El avión tenía un problema. Había que analizarlo. Había prisas, pero había que analizarlo. Ya había sucedido otras dos veces el día anterior, y así figuraba en el diario de a bordo. El vuelo estaba a tope, la lista de espera que se había quedado en tierra en la T2 de Barajas era kilométrica. Estando ya la nave rodando para el despegue cuando el comandante decidió dar marcha atrás. Consultó y le dijeron que había que hacer acción de mantenimiento. Claro, el problema es que una vez que se entra en la dinámica de la revisión por los técnicos todo se complica y alarga muchísimo, los pasajeros protestan, hace calor, agosto, pleno mediodía en las afueras de Madrid...

Y eso que los técnicos tienen establecido que de lo que se trata es de solucionar el asunto sobre la marcha, causando el menor efecto posible sobre la dinámica normal de las cosas. Había fallos en la calefacción de una sonda de temperatura llamada RAT, pero podía haber distintas causas. José Antonio Viñuelas y Felipe García Rodríguez, los técnicos que revisaban el aparato, no se dieron cuenta de que quitar un fusible, como se hizo, para aislar al calefactor de la sonda -supuestamente retirando una pieza llamada relé, un dispositivo que suministra electricidad a dicho calefactor- podrían desconectar también otras cosas. Y entre las posibles figuraba un sistema de alerta ante la posible configuración inadecuada de la nave para el despegue llamado TOWS. Una alerta clave.

Y resulta que ese tipo de avión no cuenta en cabina con nada que indique cuándo el TOWS ha sido desactivado. De modo que si la tripulación se fía de éste, de que no advierte y, por lo tanto, sobreentiende que por ello todo lo necesario para el despegue está listo, la disposición de los alerones y un largo etcétera, puede ocurrir lo que finalmente ocurrió: que el avión se estrelló tras elevarse apenas cincuenta metros porque el despegue era de imposible ejecución. Pero lo ejecutaron. Había prisas. Llevaba el pasaje ni se sabe cuánto tiempo en espera. Ellos ya habían mandado revisar la nave, ya habían parado el despegue y los técnicos habían despachado el avión sin identificar una avería sobre la que, por lo demás, ciertamente los manuales podían inducir a error, avería poco estudiada, trabajada. Y ellos, los pilotos, tampoco volvieron a comprobar. El desenlace es sabido. Una tragedia.

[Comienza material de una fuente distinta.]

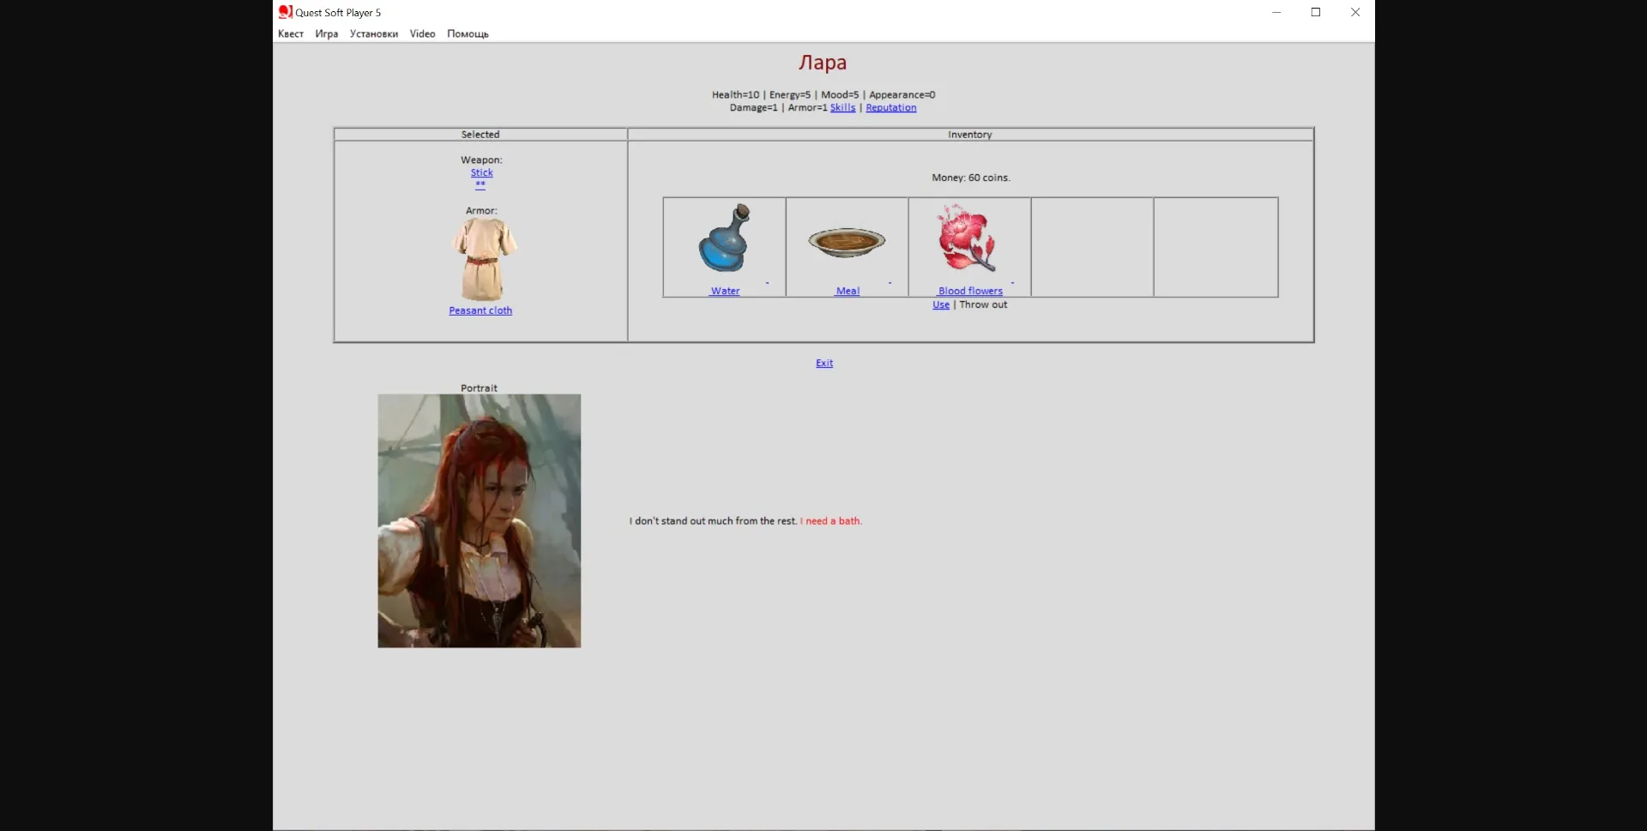Click the small dash marker beside Blood flowers
This screenshot has height=831, width=1647.
[x=1013, y=283]
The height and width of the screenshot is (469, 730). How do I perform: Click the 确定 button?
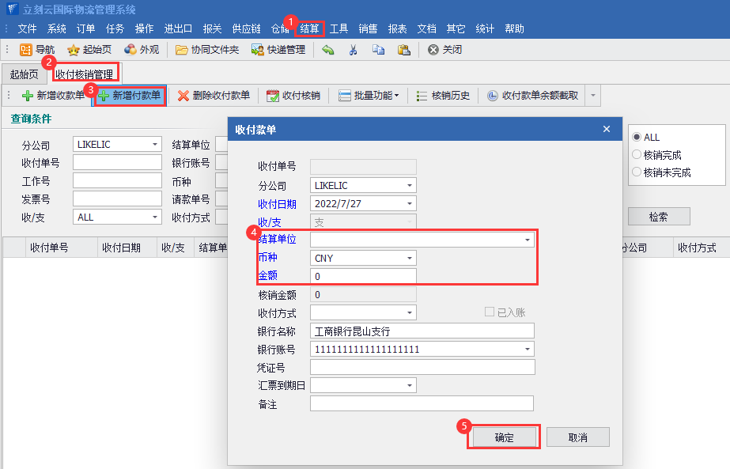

En realidad esto venía de viejo. En 1987 un accidente similar en Detroit, por lo mismo, causó un número parecido de víctimas. Los nuevos modelos de ese aparato los hizo el fabricante norteamericano con un dispositivo que avisa a la cabina cuando el TOWS está desconectado. Pero para este modelo no hicieron modificaciones. Salía caro. Lo arreglaron recomendando que los pilotos comprobasen antes de cada vuelo que todo está listo sin atender a lo que diga la alerta. Es decir, ampliaron de un modo innecesario el margen para que un fallo humano acabe en tragedia. Se hizo por cálculo de costes.

¿Cuánto costaría introducir en los aviones ya vendidos un nuevo dispositivo...? ¿Cuánto costaría en cambio...? ¿En cambio, qué? ¿Cuál era esa contrapartida económica puestos en el peor escenario? ¿Cuánto podría costar una tragedia cada, pongamos veinte, incluso diez años, en indemnizaciones, reposiciones...? ¿Fue ése el cálculo después de lo de Detroit hacía 21 años?

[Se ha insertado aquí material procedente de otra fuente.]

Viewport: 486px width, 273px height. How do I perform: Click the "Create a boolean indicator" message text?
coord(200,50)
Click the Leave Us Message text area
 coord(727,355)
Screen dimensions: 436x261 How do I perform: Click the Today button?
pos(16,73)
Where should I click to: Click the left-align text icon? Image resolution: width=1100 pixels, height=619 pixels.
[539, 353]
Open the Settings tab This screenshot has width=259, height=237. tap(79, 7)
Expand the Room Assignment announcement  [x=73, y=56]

El hecho cierto es que por una cadena de causas, entre las que figuran la posible negligencia de pilotos y técnicos, el cálculo de costes de las empresas, la guerra de precios y la presión creciente sobre los costes y en contra de la seguridad, presionando a todos los actores, en las compañías aéreas condujo a lo peor esa tarde de agosto en Barajas. Decenas de familias, muchas canarias, quedaron sumidas en el dolor. Fue el peor accidente de aviación en España en los últimos veinte años y, por una fatídica causalidad, releva al aún peor de Los Rodeos, también de factura isleña, en 1977.

Suma de despropósitos

A partir de entonces la historia del vuelo JK5022 no ha hecho otra cosa que sumar despropósitos. El informe de la comisión de accidentes adscrita a Fomento concluyó que la culpa era de los pilotos y técnicos, pero no identificó las causas del siniestro. La instrucción judicial finalmente dejó imputados sólo a los dos técnicos, eximiendo de tal condición a altos cargos de Spanair y Barajas. Y la asociación de víctimas y el colegio profesional de pilotos comerciales de España se sienten decepcionados.

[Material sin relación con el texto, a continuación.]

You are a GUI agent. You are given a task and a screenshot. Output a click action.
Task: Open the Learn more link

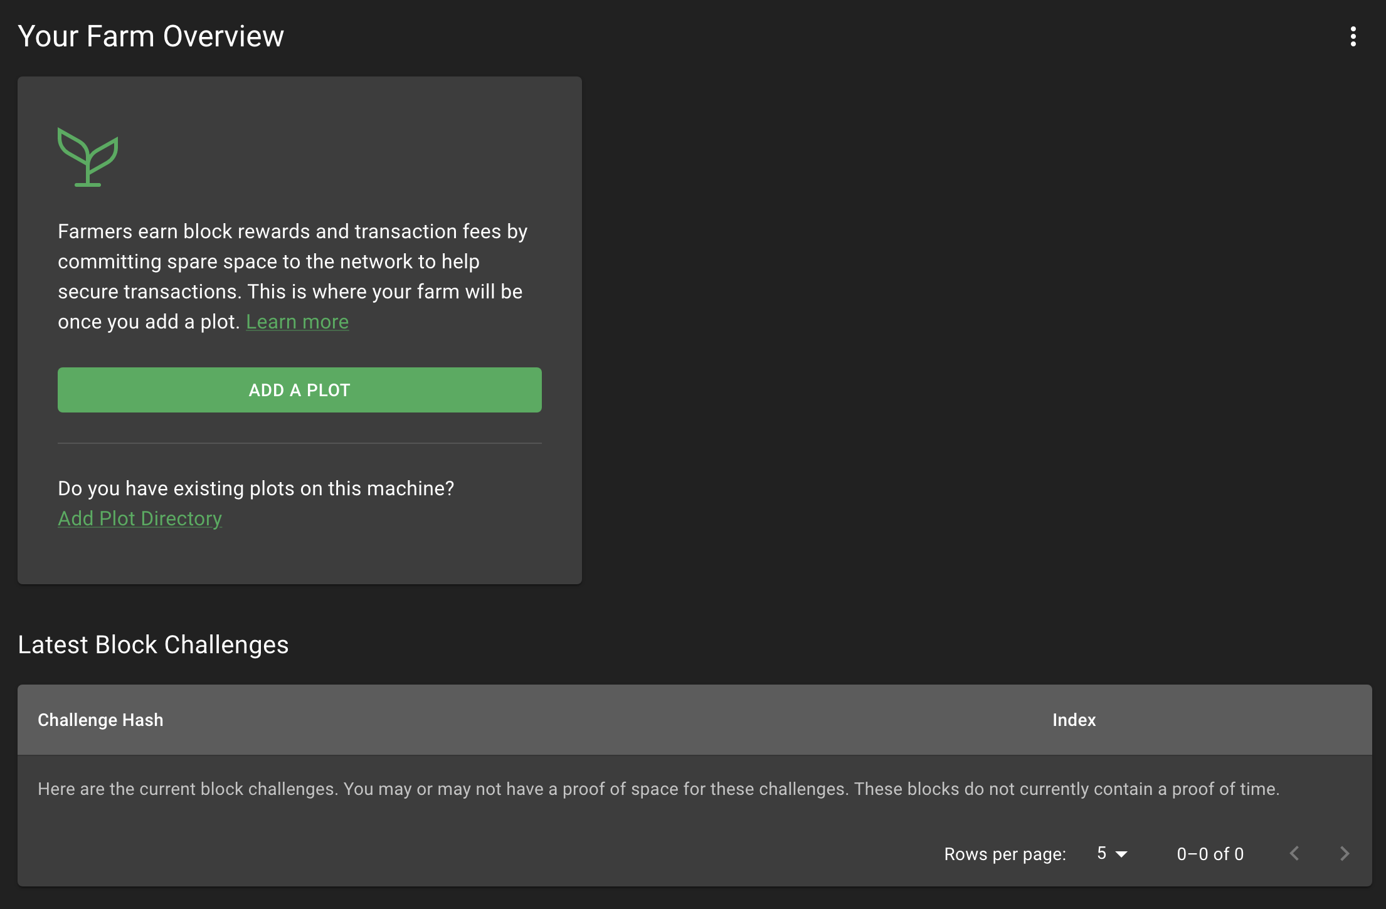coord(297,322)
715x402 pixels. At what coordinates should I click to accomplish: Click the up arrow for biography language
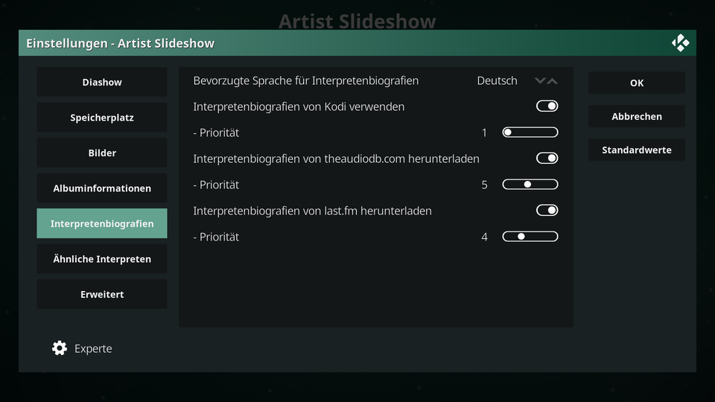(x=552, y=80)
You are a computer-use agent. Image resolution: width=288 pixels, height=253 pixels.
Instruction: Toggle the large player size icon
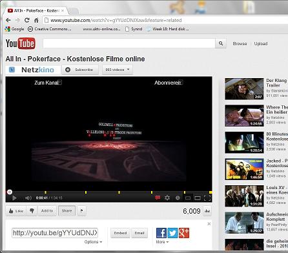click(198, 198)
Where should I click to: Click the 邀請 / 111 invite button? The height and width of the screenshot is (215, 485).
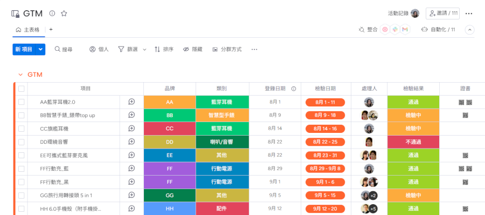click(442, 14)

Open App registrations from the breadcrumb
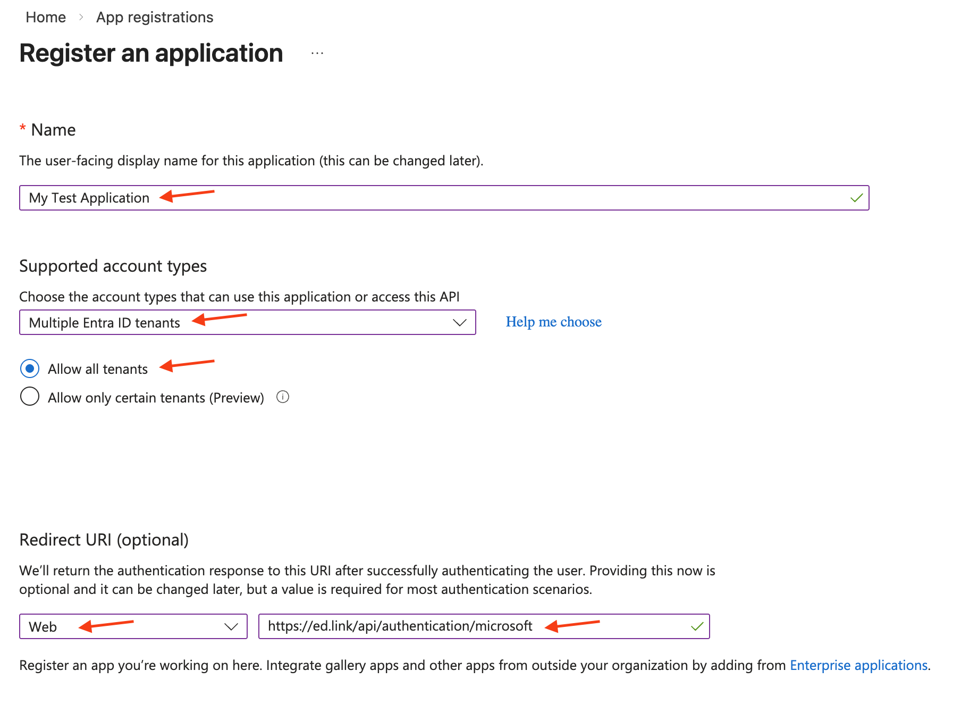coord(154,16)
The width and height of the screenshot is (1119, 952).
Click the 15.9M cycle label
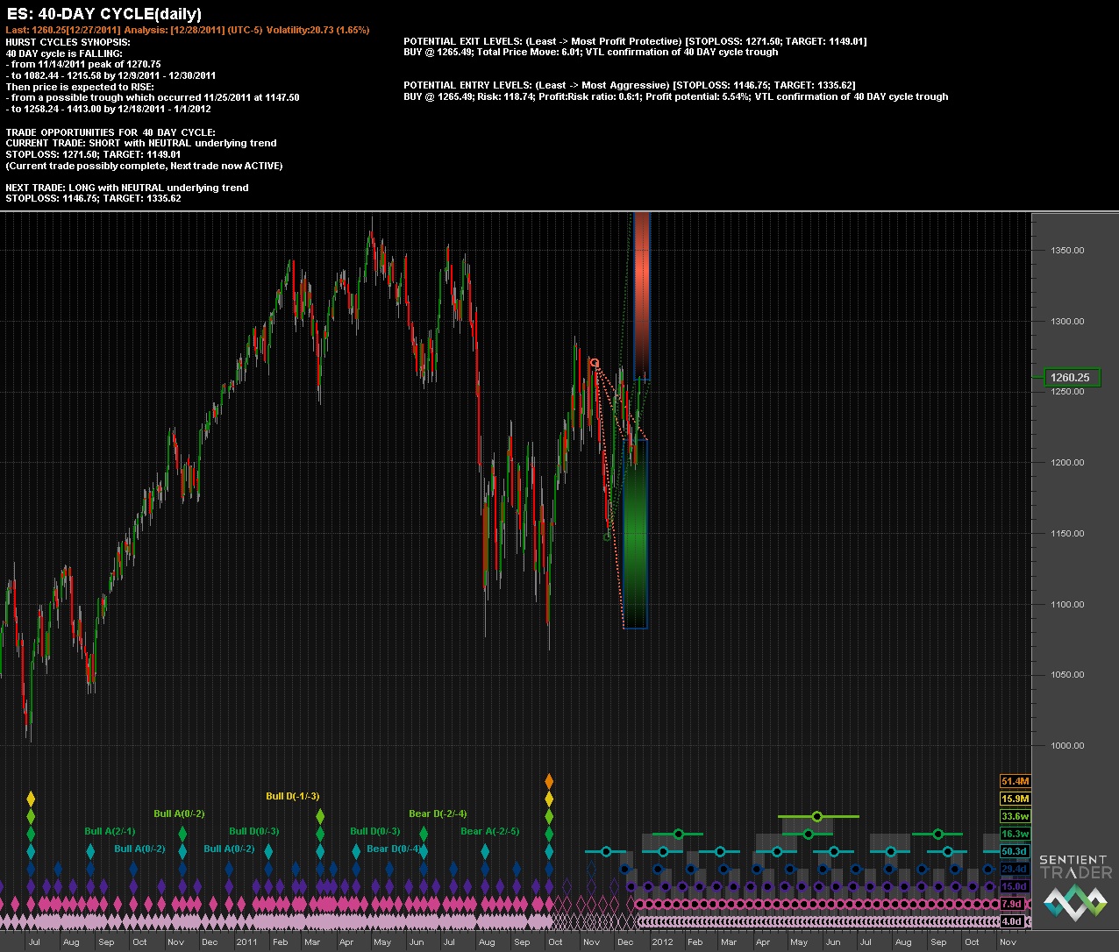[x=1014, y=799]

Y, por último, Spanair quebró. A finales de enero de 212 la segunda aerolínea española, con una cuota de mercado del 22 %, suspendió todos los vuelos. La relación de esa quiebra con las disputas indemnizatorias, por la que tanto para Spanair como para su aseguradora (Mapfre) sigue abierto el proceso judicial, está por conocer. Y no sólo el contexto de la crisis ha hecho mella por esa vía inmediata. Las protestas de los pilotos por lo que consideran una dinámica peligrosa para la seguridad aérea que supone la guerra de precios entre las compañías ya no son a media voz.